Das Problem werde negiert. Zwar verstehe Kellermayr, dass es eine Bestätigung der Arbeitsunfähigkeit braucht. Sobald der Krankenstand länger als ein Jahr dauere, werde es aber "problematisch". "Manche Aussagen, mit denen Patienten konfrontiert werden, sind himmelschreiend, dabei ist es ganz klar, dass manche Betroffene nicht in den Arbeitsmarkt vermittelt werden können. Sie können nicht gehen, haben stärkste Schmerzen und können sich nicht wachhalten", betont Kellermayr. Oft werde gesagt, Long Covid sei eine "Modeerscheinung", die Betroffenen sollen sich "mehr bemühen" oder die Symptome seien psychosomatisch. Kellermayr: "Das Krankheitsbild wird oft vermischt mit psychischen oder psychosomatischen Problemen. Das ist es aber einfach nicht. Long Covid muss endlich als Krankheit anerkannt werden, damit Ausflüchte nicht möglich sind."

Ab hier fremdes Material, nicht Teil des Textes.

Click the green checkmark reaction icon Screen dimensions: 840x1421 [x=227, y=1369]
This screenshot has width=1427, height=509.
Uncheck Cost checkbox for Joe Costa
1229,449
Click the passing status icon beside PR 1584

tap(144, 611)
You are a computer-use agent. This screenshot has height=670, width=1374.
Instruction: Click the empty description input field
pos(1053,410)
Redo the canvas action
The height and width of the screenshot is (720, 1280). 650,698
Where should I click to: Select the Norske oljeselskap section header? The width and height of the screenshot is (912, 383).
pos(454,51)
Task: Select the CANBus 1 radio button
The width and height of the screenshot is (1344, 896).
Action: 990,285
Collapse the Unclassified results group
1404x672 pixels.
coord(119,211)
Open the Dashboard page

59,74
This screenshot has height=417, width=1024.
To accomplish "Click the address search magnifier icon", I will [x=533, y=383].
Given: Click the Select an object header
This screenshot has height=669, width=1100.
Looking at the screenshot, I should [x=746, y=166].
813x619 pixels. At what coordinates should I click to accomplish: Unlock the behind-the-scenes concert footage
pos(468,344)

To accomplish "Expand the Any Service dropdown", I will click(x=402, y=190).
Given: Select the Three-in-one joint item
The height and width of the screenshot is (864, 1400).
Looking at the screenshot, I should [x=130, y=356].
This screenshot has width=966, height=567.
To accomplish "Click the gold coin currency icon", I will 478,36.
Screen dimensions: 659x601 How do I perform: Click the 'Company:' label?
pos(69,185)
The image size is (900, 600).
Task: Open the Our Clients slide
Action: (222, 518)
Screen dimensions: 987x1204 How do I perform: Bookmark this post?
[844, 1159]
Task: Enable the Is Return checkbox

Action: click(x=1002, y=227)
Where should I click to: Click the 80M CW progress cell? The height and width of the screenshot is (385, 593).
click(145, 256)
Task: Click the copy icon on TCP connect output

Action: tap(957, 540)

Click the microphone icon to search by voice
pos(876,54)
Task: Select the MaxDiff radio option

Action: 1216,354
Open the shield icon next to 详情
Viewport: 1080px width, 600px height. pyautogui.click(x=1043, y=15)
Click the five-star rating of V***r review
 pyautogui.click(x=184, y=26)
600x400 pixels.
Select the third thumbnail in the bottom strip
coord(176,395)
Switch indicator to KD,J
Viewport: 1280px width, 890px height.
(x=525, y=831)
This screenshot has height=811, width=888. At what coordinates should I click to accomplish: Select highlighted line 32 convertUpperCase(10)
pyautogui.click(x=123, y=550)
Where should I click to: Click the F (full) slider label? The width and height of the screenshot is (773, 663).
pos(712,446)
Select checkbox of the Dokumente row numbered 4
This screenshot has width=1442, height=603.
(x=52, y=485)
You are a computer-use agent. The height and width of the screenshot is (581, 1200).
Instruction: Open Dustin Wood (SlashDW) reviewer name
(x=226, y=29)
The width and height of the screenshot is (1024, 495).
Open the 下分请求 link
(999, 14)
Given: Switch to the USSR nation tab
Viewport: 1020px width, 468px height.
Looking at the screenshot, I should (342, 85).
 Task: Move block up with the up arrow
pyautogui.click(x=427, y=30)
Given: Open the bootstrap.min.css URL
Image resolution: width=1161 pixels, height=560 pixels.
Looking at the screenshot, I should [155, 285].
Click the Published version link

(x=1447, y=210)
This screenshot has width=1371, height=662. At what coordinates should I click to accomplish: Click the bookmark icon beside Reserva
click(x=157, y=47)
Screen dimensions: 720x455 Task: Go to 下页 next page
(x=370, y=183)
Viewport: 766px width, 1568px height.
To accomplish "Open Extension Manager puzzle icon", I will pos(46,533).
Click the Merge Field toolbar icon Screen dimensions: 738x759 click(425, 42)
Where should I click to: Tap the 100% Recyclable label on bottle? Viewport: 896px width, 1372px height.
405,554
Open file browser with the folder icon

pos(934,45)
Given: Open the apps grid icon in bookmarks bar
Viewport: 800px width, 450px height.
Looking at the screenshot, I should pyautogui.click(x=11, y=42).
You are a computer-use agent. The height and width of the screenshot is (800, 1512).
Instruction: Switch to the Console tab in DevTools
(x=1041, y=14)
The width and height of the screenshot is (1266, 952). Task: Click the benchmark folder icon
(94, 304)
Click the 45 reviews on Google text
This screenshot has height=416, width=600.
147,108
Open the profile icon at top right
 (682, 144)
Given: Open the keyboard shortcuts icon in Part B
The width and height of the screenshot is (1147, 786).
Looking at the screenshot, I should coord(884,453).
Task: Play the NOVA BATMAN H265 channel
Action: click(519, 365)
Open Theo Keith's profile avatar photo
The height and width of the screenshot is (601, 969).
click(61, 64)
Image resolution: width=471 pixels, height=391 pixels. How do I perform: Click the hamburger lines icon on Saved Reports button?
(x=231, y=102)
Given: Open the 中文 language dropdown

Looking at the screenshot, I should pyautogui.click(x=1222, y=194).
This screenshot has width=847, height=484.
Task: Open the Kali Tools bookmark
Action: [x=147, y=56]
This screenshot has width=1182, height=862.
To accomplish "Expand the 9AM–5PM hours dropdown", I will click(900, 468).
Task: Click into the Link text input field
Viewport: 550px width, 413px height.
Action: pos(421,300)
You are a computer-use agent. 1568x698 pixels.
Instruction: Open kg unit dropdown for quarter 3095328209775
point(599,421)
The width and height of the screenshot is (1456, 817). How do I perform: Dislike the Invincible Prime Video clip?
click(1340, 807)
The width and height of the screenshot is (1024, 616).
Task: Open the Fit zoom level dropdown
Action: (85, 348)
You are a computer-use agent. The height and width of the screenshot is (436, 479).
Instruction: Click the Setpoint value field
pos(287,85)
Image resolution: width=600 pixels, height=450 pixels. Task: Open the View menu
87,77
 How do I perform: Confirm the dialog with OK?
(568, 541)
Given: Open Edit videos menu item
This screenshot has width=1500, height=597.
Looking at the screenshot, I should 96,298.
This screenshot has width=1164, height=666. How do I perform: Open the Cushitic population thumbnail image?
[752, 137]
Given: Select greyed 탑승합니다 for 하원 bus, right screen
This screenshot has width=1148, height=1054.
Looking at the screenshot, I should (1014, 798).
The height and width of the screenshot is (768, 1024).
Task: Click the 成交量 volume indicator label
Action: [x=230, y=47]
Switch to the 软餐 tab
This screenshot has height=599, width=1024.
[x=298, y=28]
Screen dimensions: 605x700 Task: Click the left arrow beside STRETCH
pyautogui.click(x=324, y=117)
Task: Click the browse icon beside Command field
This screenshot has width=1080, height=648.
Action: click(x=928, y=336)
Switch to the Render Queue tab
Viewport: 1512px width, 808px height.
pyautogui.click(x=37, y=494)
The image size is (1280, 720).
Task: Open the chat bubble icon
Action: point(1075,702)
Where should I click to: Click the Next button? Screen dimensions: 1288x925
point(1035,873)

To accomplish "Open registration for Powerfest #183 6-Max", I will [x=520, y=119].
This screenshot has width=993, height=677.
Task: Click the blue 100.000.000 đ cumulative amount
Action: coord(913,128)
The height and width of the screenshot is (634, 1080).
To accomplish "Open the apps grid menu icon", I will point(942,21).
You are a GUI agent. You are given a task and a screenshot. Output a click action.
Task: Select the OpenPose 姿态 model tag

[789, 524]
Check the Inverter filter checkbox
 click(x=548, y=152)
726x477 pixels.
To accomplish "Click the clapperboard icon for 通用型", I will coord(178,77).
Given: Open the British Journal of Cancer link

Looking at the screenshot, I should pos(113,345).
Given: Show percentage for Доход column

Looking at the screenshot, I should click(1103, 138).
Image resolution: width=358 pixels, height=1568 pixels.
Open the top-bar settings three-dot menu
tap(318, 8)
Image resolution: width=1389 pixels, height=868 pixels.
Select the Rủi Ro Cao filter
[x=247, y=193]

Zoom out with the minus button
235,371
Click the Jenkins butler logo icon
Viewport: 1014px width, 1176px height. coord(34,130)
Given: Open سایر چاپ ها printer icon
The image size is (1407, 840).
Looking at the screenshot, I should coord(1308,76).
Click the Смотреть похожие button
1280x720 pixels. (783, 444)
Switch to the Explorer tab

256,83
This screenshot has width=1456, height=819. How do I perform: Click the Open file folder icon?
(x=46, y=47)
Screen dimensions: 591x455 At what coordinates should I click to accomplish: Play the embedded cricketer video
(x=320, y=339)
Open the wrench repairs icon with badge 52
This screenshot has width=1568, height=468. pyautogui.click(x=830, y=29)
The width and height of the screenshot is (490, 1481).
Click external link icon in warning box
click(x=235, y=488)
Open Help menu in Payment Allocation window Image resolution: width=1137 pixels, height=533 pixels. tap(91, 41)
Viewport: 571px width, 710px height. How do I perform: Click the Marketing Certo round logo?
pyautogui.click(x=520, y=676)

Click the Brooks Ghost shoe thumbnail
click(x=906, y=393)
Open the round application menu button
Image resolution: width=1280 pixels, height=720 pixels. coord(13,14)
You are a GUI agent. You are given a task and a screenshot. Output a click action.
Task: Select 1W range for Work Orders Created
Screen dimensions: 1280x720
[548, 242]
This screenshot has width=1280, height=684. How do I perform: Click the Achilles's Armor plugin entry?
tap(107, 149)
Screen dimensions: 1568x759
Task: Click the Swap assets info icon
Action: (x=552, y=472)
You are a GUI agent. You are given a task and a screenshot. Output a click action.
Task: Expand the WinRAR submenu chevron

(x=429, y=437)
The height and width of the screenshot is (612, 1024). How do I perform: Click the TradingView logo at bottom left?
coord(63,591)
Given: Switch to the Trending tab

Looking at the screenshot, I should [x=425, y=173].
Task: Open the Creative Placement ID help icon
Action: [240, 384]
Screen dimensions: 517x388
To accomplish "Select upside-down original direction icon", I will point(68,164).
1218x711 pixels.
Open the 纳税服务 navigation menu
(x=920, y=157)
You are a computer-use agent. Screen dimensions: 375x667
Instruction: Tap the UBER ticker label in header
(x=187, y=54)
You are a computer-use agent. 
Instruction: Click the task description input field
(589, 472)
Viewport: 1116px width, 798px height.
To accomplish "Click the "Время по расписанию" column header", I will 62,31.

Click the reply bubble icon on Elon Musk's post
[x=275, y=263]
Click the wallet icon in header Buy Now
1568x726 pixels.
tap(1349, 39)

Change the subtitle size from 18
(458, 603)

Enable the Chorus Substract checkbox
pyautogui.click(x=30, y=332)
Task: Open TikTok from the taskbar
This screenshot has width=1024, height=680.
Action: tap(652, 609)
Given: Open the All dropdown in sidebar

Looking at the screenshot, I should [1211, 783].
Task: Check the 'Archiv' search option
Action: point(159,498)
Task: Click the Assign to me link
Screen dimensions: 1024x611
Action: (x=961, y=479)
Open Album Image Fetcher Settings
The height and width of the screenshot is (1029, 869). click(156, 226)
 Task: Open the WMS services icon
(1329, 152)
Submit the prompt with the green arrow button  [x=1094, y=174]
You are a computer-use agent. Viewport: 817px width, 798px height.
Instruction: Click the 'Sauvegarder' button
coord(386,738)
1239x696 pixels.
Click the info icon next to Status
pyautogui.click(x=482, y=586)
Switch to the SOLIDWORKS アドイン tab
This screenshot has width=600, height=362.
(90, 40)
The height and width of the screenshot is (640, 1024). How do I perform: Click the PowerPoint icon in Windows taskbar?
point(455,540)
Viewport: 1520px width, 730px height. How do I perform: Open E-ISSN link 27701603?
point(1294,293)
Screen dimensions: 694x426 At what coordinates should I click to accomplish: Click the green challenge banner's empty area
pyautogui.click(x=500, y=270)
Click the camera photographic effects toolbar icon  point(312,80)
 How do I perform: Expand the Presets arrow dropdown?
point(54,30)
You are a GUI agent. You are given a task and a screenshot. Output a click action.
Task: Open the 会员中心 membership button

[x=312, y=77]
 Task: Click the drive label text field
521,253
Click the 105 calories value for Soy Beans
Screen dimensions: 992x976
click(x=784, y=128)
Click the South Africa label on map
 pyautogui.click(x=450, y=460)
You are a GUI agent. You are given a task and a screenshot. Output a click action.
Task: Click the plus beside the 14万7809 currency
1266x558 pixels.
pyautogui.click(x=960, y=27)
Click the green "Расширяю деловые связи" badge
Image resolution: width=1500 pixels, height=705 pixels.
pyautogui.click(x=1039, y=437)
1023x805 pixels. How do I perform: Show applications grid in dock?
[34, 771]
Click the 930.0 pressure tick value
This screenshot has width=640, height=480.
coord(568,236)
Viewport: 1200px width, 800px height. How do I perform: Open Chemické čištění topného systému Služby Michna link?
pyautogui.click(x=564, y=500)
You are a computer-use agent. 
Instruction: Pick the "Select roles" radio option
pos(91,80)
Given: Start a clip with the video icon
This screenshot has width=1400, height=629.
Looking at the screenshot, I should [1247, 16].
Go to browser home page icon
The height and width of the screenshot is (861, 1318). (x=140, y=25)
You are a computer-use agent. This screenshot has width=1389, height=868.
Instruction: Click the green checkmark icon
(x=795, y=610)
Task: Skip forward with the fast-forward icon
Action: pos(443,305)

Schwierig sei, dass es derzeit keine Heilung für Long Covid gebe. Die 54-Jährige Patientin aus Oberösterreich hat bereits vieles probiert – sämtliche Therapieoptionen erfolgen Off-Label, also ohne Zulassung. "Wir haben wirklich alles versucht, sämtliche Fallberichte und Studien gelesen, wo es etwas gibt, das bereits einmal funktioniert hat. Sie ist wirklich bereit, alles zu tun, jede Therapie, jede Zuweisung, weil es für sie auch nicht aushaltbar ist", sagt Kellermayr.
Eine echte Verbesserung brachte bisher leider nichts. Für alle Beteiligten sei die Lage frustrierend. Bei den Patientinnen und Patienten führen die Strapazen mit den Behörden oft noch zu einer weiteren Verschlechterung des Gesundheitszustandes. Frau R. hat vor allem einen Wunsch: "Dass ich ernst genommen werde und nicht so viele Steine in den Weg gelegt bekomme. Ich möchte wieder gesund werden."